Commodities / Energy Resources Jul 05, 2010 - 07:21 AM GMT

By: Money_Morning


Best Financial Markets Analysis ArticleWilliam Patalon III writes: Oil prices will reach a record $150 a barrel, sending gasoline prices to $3.80 a gallon. Commercial nuclear power is making a comeback - but in "nuclear batteries," instead of in hulking power plants of the past. New global-warming regulations will turn air-pollution credits into financial assets that can trade like stocks or bonds. And China's zooming growth will turn the global energy sector upside down.

If this sounds like a view of the distant future - the global energy sector's own version of "Future Shock" - think again.

All of these "predictions" are becoming a reality, even as you read this.

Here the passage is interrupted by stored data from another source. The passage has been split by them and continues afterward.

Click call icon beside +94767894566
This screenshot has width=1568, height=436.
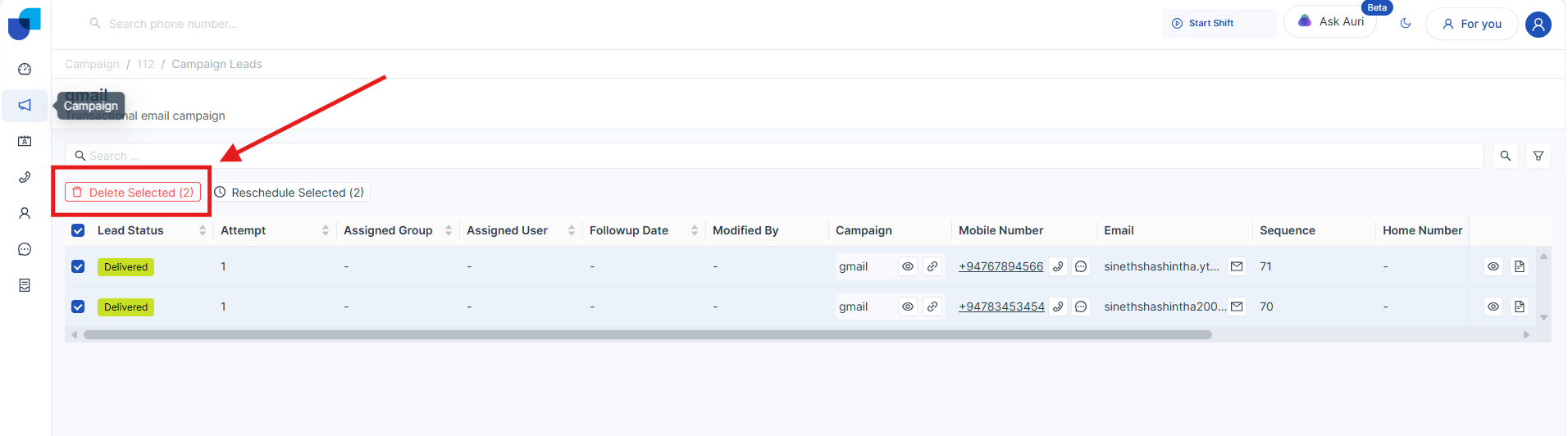click(1058, 266)
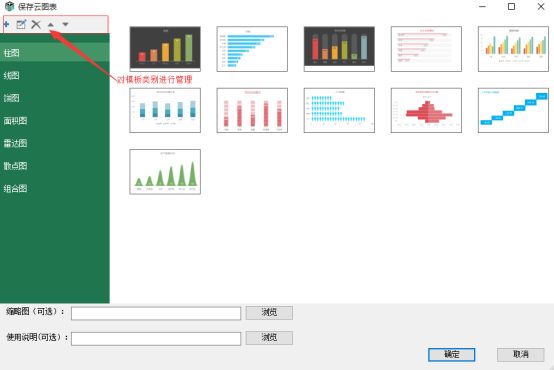The image size is (554, 370).
Task: Select the 线图 category
Action: [x=55, y=75]
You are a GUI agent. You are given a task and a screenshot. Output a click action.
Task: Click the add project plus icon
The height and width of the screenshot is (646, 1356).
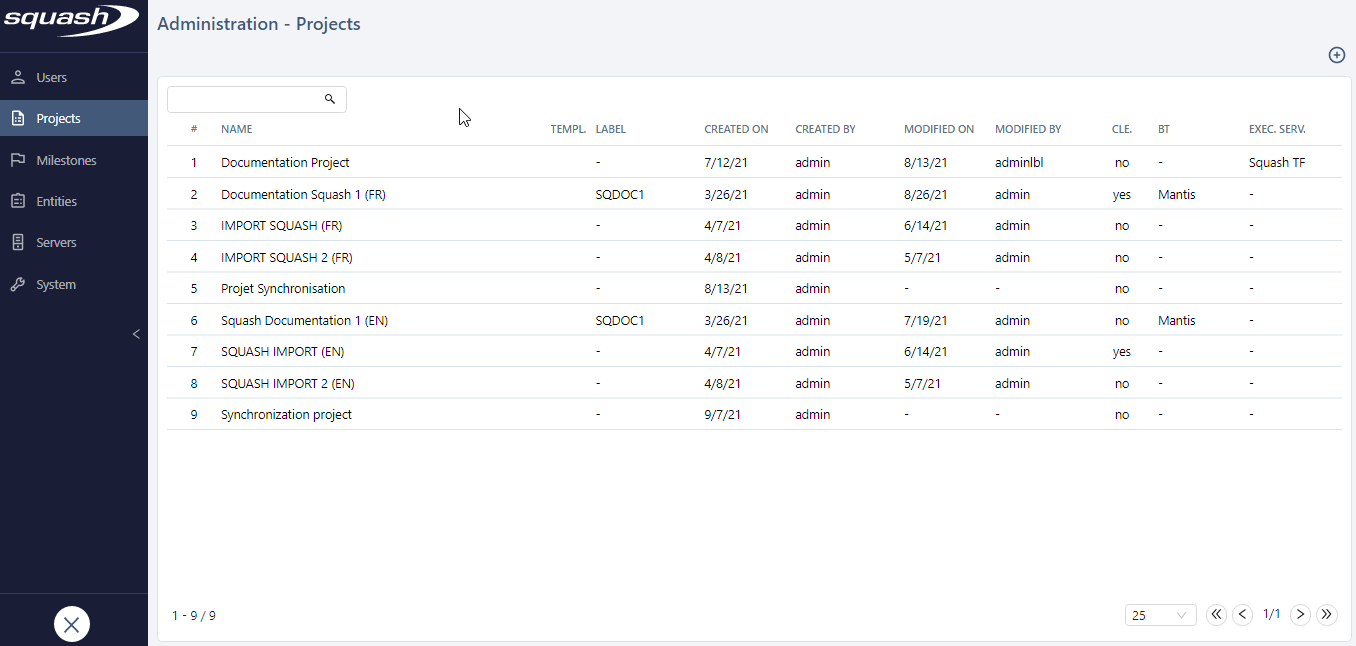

And while these transformative events will likely make the global energy sector more volatile and confusing than ever, they are also creating the largest wealth-creating opportunities that most investors will ever see, says Dr. Kent Moors, a career energy-sector consultant who works with governments and corporations throughout the world.

"It's the profit opportunity of our lifetime. Investors who understand the energy-sector shifts that are taking place will make more money in energy investments over the next several years than in any other sector during any other period in their lifetimes," says Dr. Moors, who is also the editor of the Oil & Energy Investor newsletter. With the changes he's currently projecting, "a large measure of energy independence for the U.S. becomes possible. And I'm not just talking about a mere economic 'recovery' here. We'd be looking at a standard of living that's 60% higher, an economy expanding at 5% to 7% a year and - most important of all - a future that we could dictate."

In an exclusive interview with Money Morning last week, Dr. Moors said that

•The "Big Oil" companies such as Exxon Mobil Corp. (NYSE: XOM) will be supplanted as the "blue chips" of the global energy sector. Investors will be surprised to discover the identity of their successors.
•Wind, thermal and solar energy technologies may not shape up as the fossil-fuel replacements that many investors expected, although they will play a role.
•But commercial nuclear power is making a major comeback.
•Oil prices will hit $150 a barrel a year from now - setting a new all-time high - which will send pump prices to a national average of $3.80 a gallon.
•And new U.S. carbon-emissions regulations could vault this country into a global-technological-leadership position, affording investors profit opportunities that don't exist right now.
Here is a partial transcript of our conversation.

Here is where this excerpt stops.